Bloomberg reports that, after four years of negotiations, Google purchases a trove of credit card transaction data from Mastercard, allegedly for “millions of dollars.” Google then reportedly used that data to provide select advertisers with a tool called “store sales measurement” that the company quietly announced in a blog post last year, though it failed to mention the inclusion of Mastercard data in the workflow. The tool can track how online ads lead to real-world purchases, and that extra data is designed to make Google’s ad products more appealing to advertisers. (Read: everybody makes more money this way.) The public was not informed of the reported Mastercard deal, though advertisers have had access to the transaction data for at least a year, according to Bloomberg.

This is a hell of a bombshell, when you think about it. Thanks in part to heavy government regulation, your credit card and banking data has long been private. If you wanted to spend $98 at Sephora on a Tuesday afternoon, that transaction was between you, your bank, and Sephora. It now appears that Google has found a way to weasel its way into the data pipeline that connects consumers and their purchases. If you clicked on a Sephora ad while logged in to Google in the past year and then bought stuff at Sephora with a Mastercard in the past year, there’s a chance Google knows about that, at least on some level, and uses that data help its advertisers stuff their coffers.

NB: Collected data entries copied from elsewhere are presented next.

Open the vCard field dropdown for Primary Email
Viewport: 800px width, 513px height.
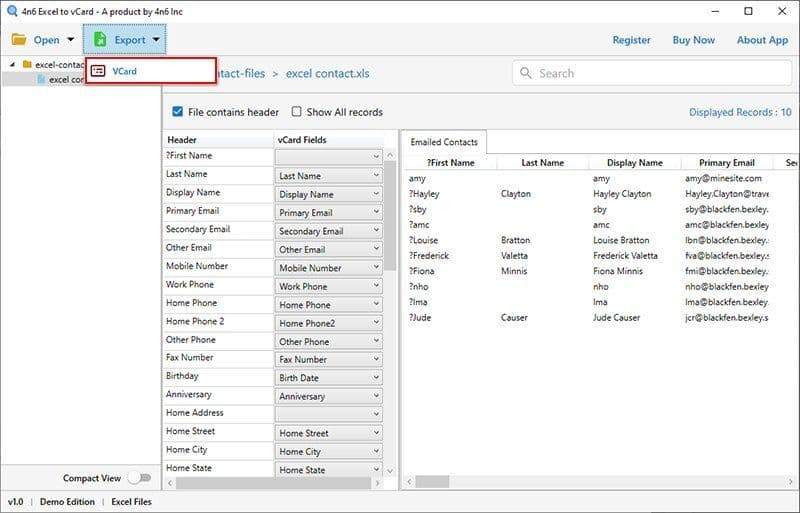coord(328,213)
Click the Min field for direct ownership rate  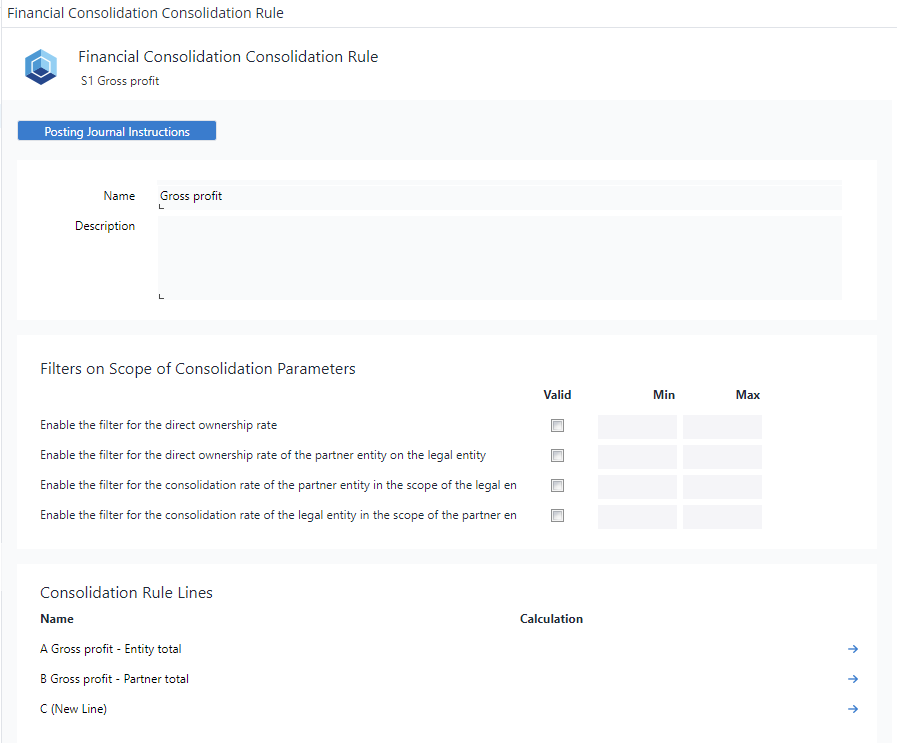[637, 425]
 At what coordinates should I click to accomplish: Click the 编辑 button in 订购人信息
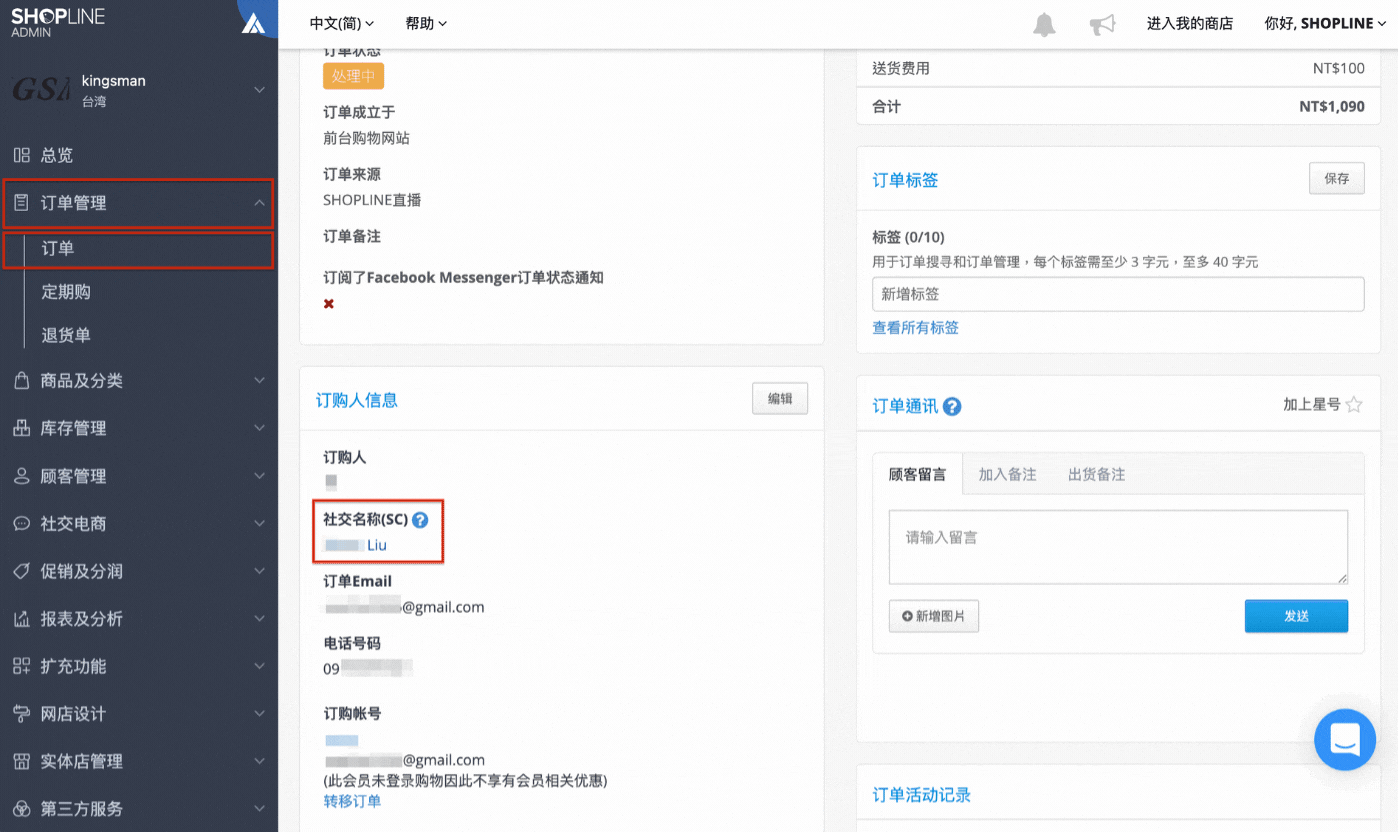[780, 398]
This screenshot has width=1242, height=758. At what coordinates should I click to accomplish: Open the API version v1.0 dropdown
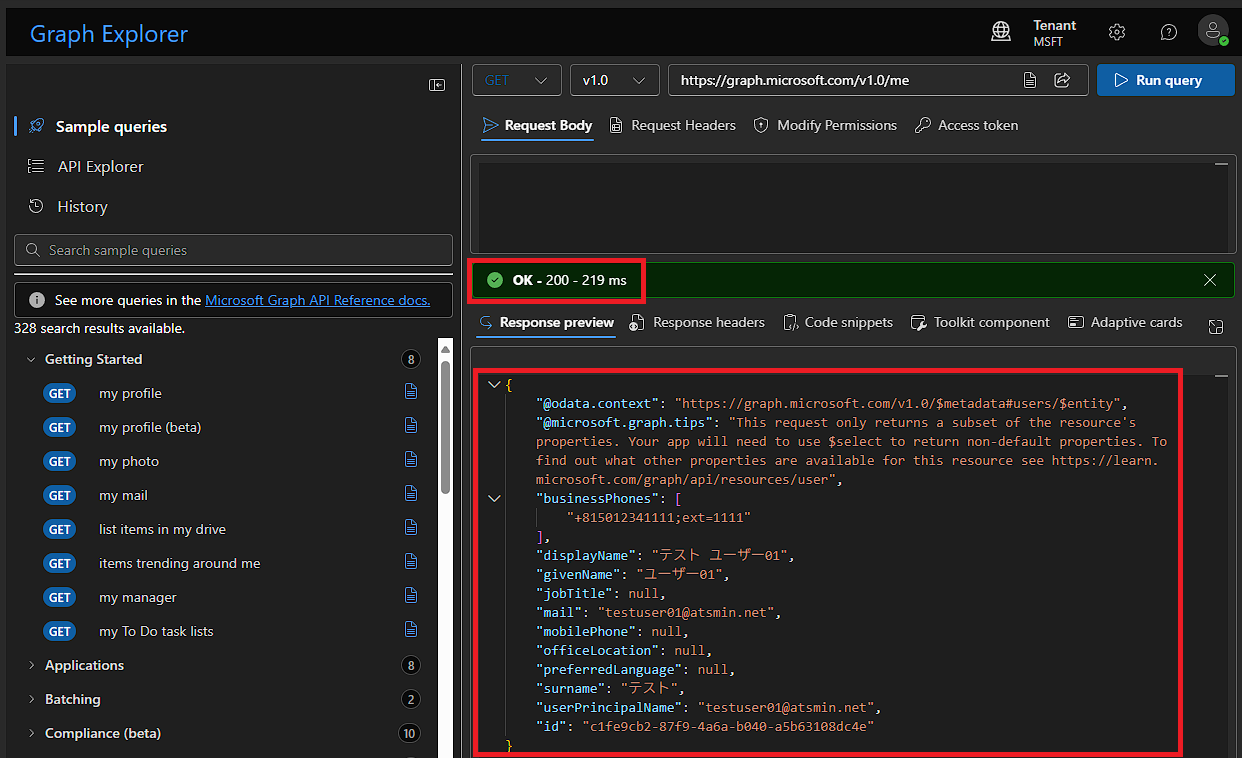(x=614, y=80)
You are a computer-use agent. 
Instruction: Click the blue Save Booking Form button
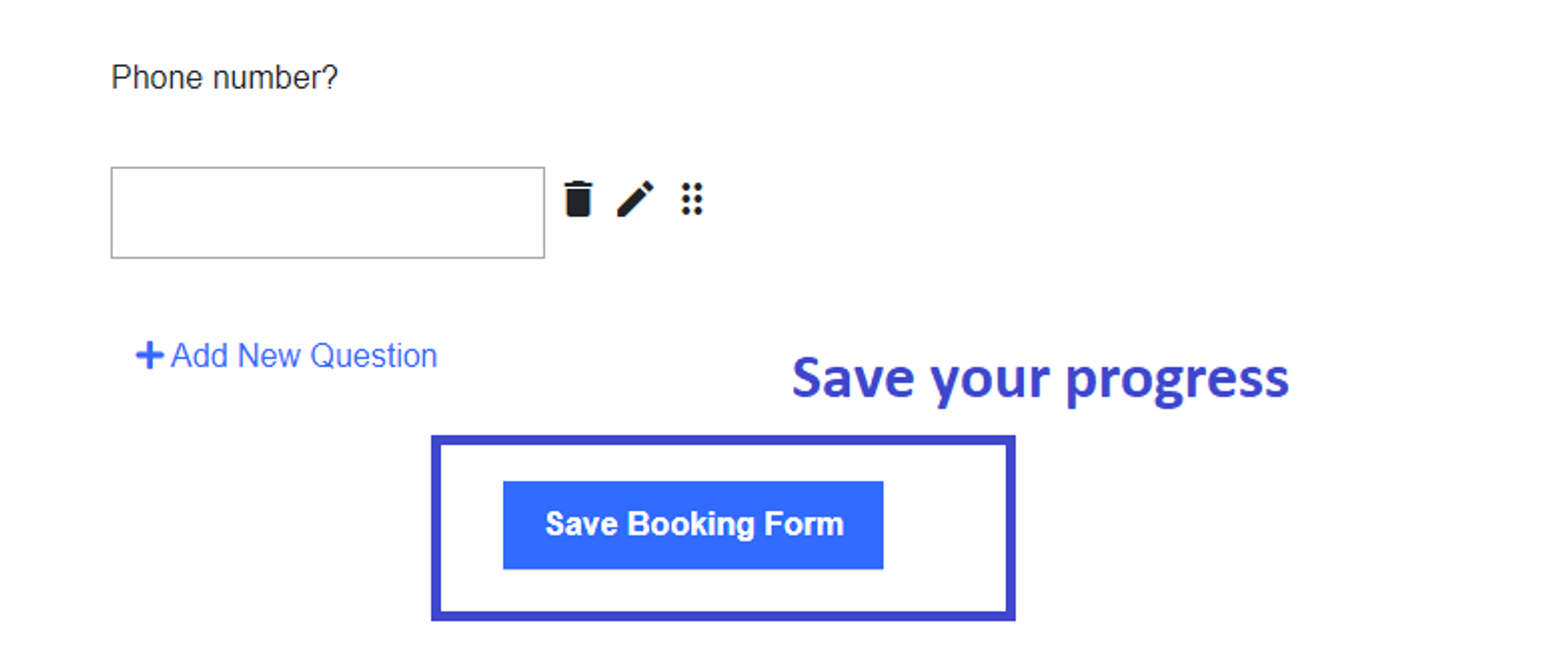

But when you consider everything else that Google knows about you, the proposition becomes more Orwellian. Google told Gizmodo in a statement, also shared with Bloomberg, that it encrypts and anonymizes the credit card transaction data that it’s using with the new ad tool. There’s no getting around the fact that Google becomes a more powerful, all-seeing ad engine when it can see specific details about people’s spending habits, even if they’re anonymized and used in aggregate, as Google says the data it gets from Mastercard is. This future—one where your email, your search history, your social connections, and now, your spending habits—is one that we should really be scared of, say privacy advocates.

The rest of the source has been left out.